[Stored items]
########################################
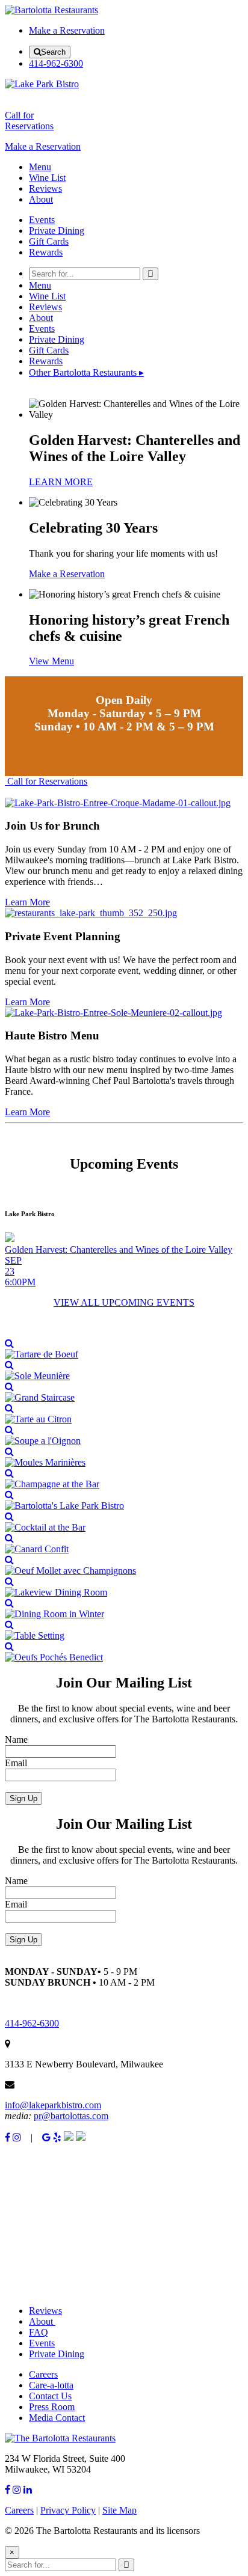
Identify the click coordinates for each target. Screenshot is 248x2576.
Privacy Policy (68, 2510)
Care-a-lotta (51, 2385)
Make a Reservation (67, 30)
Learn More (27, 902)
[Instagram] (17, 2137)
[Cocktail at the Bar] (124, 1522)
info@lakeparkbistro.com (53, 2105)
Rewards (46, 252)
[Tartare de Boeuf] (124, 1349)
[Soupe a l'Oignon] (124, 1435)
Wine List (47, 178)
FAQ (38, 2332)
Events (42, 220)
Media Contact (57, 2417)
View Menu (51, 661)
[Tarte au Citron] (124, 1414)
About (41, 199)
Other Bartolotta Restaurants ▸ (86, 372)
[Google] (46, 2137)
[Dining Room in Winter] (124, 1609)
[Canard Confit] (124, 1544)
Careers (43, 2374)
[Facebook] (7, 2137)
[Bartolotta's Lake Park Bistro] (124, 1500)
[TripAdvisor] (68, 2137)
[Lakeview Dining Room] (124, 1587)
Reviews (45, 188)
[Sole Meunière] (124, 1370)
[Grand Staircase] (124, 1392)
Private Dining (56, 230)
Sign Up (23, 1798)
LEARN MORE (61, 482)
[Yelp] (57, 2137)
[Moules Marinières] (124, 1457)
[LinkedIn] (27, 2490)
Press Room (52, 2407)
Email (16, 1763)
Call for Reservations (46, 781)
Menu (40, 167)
########################################
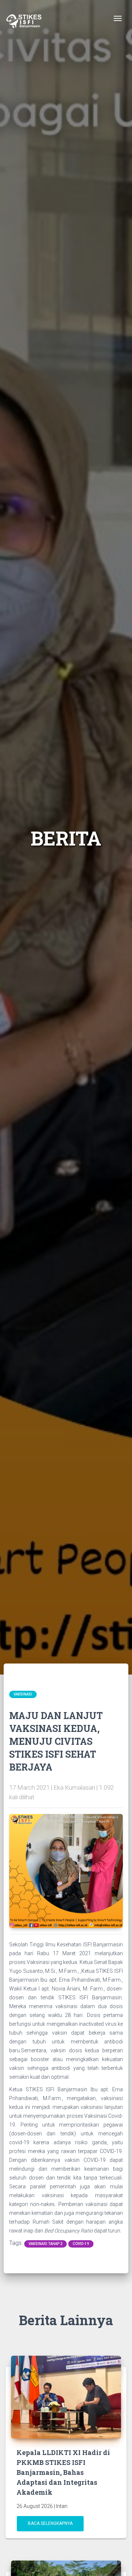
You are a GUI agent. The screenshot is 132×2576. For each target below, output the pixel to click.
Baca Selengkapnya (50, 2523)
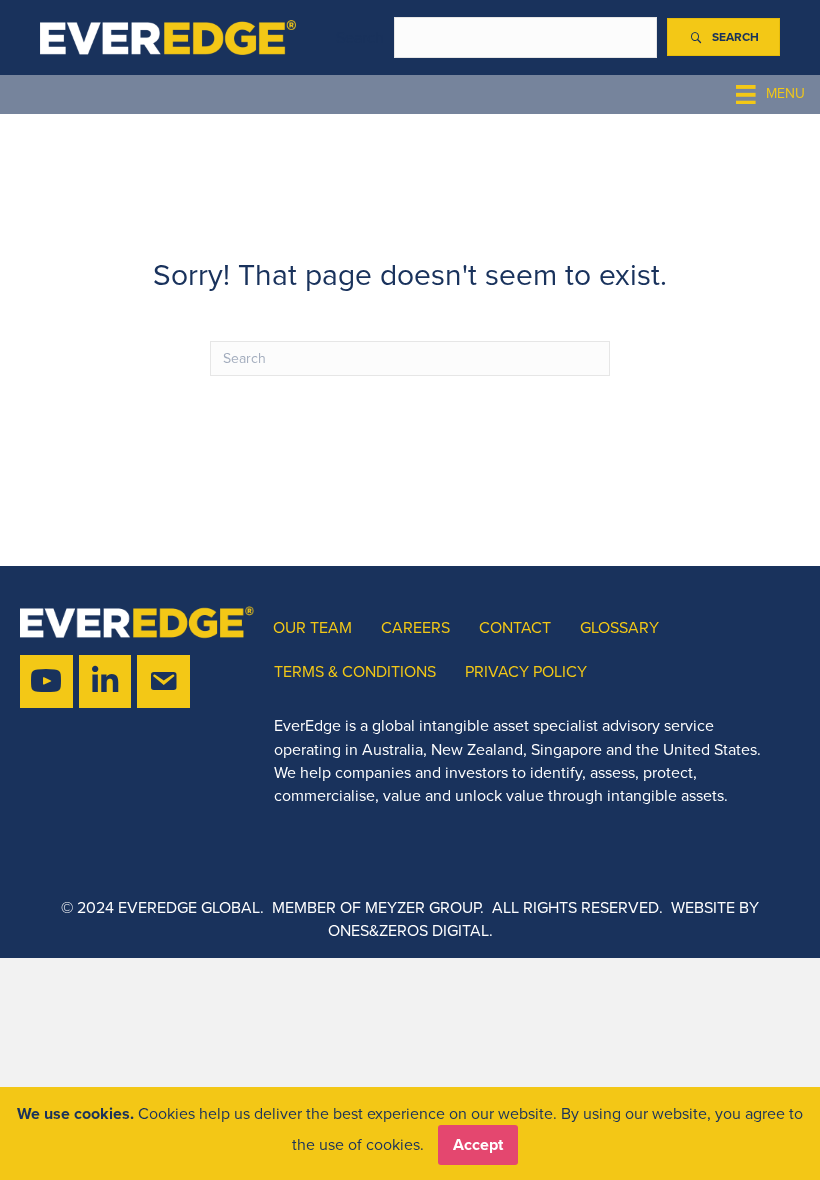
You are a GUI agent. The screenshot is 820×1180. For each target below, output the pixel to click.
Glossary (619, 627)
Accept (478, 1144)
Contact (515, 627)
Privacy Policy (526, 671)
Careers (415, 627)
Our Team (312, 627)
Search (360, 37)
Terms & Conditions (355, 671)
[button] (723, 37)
########################################
Work instructions >> Using the records above, filter out every line that lacks the string "pixel" and copy the rest.

Exercise solution >>
You are a GUI agent. The screenshot is 132×2576. For each target below, output the pixel to click.
You are a GUI agent. The screenshot is 820×1180. For each target below, output the pixel to click.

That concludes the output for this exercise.